Start of Block
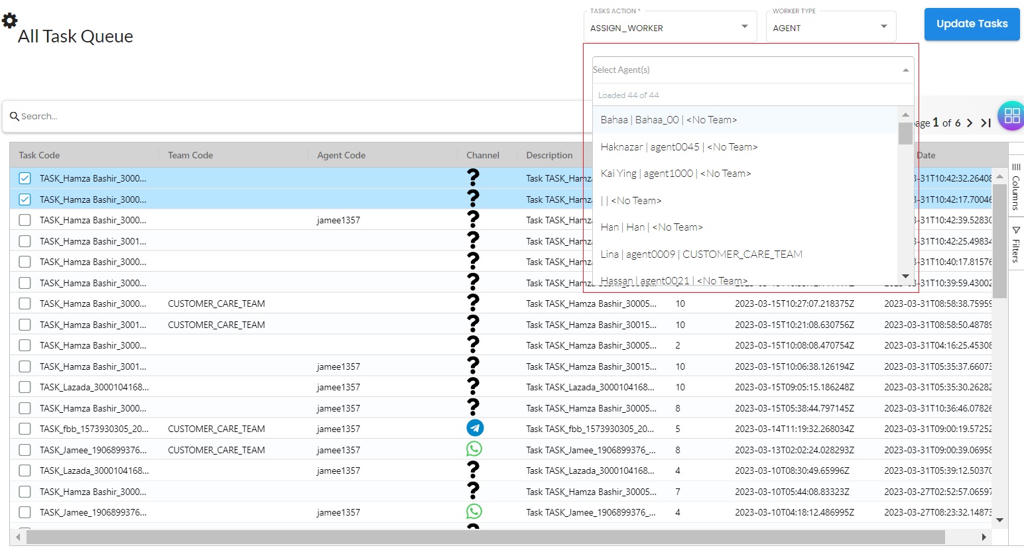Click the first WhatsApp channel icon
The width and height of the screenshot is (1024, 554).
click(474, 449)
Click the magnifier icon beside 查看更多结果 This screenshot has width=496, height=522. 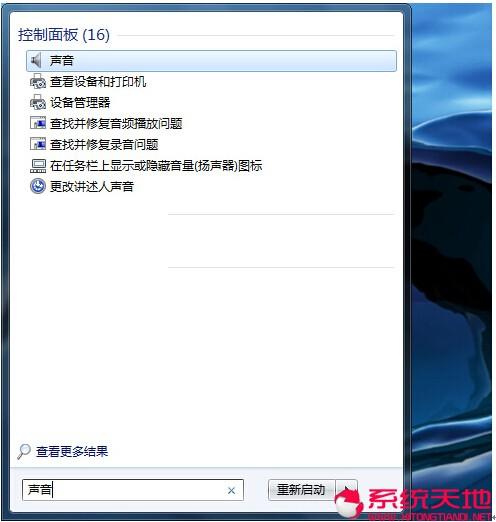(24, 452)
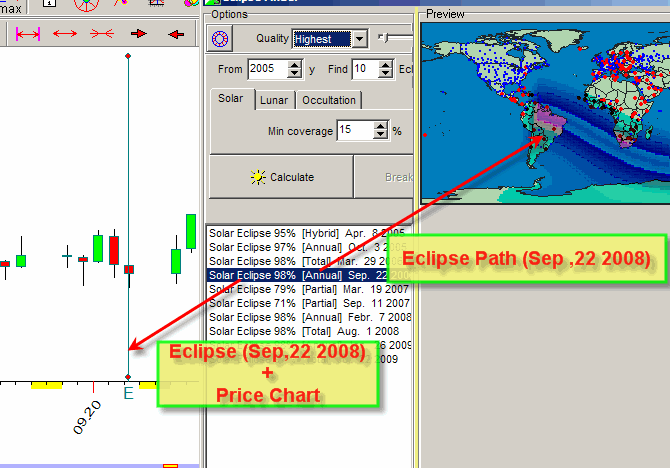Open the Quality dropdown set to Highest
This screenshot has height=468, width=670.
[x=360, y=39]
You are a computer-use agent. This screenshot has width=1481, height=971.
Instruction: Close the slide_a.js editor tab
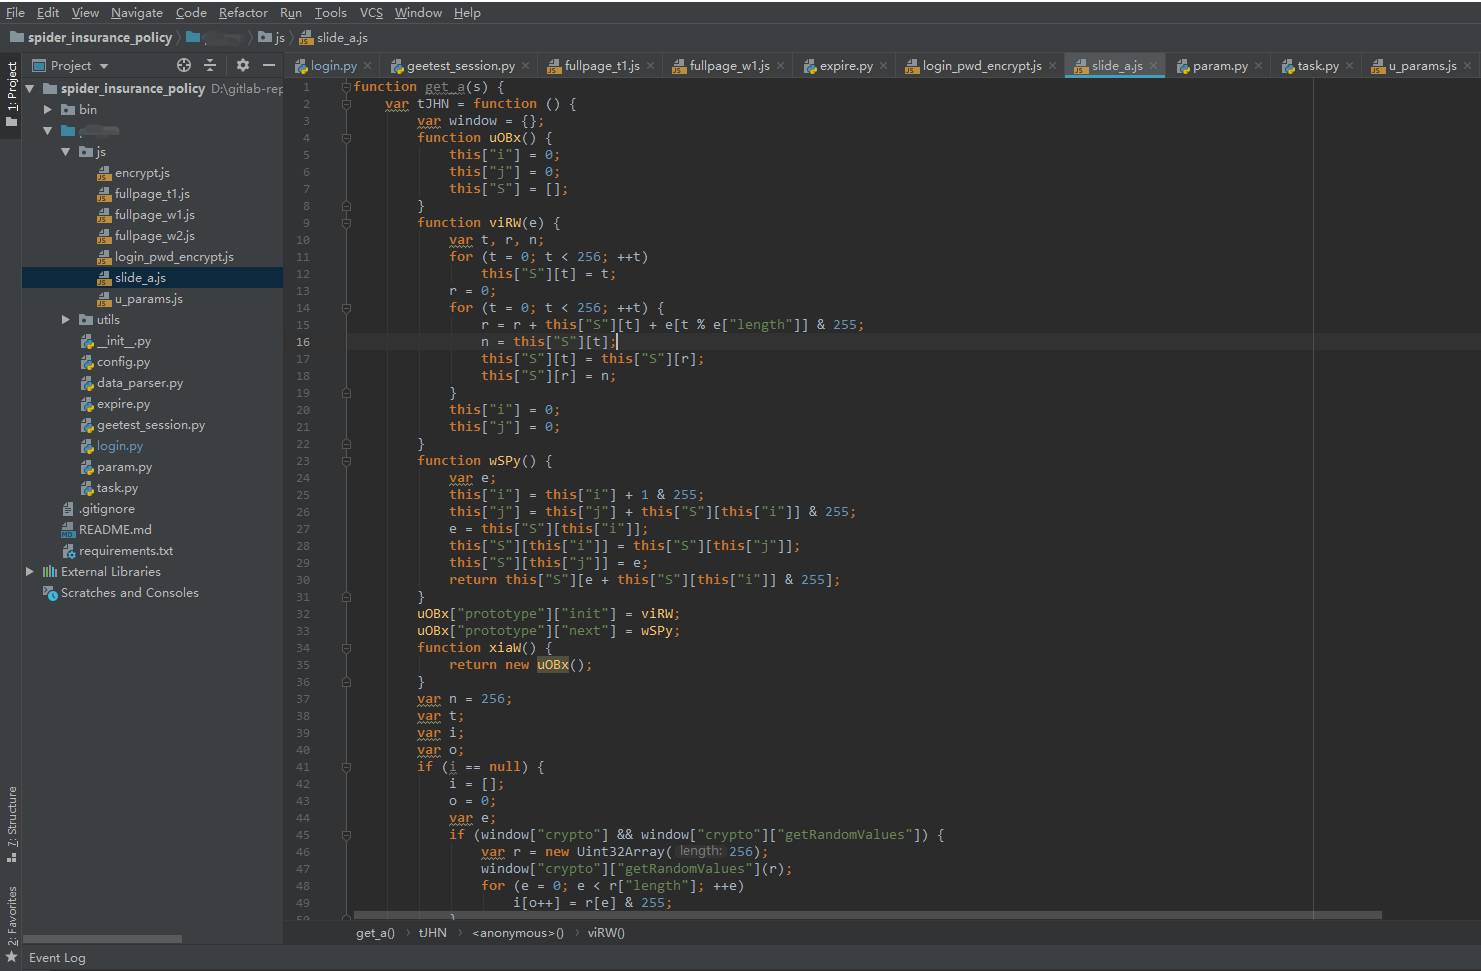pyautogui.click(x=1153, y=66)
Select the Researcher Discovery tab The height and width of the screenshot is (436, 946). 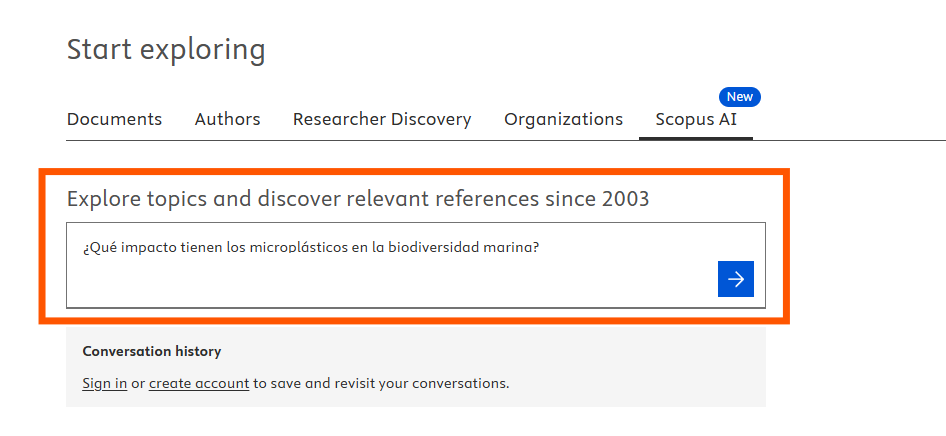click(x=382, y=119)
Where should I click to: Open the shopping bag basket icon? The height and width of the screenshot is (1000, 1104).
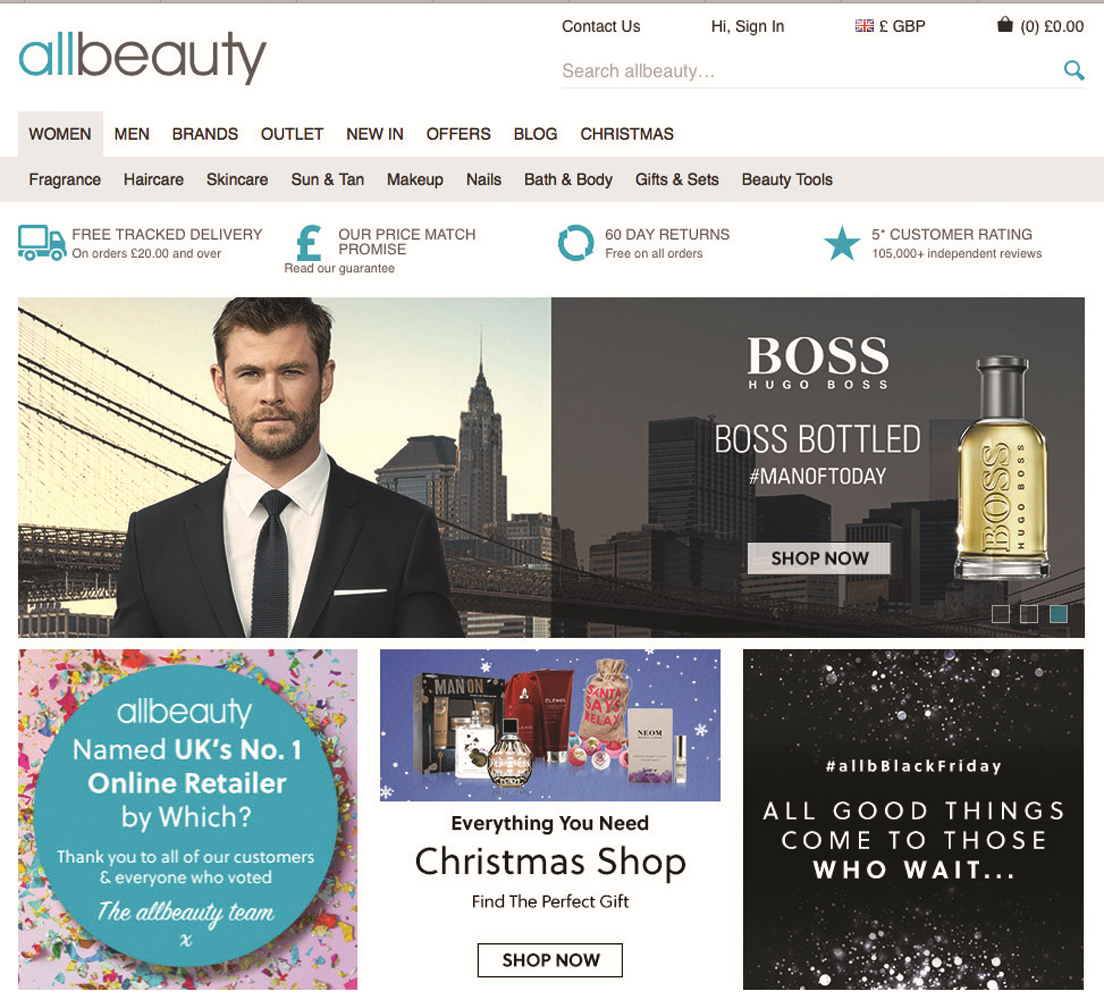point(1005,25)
End of Block
Try it –
Using the listing above, copy every line from the line containing "Where should I" through the last one, both included, and no other lines. Pictures stay out.

Answer to the exercise –
Where should I click to: Open the shopping bag basket icon? The height and width of the screenshot is (1000, 1104).
point(1005,25)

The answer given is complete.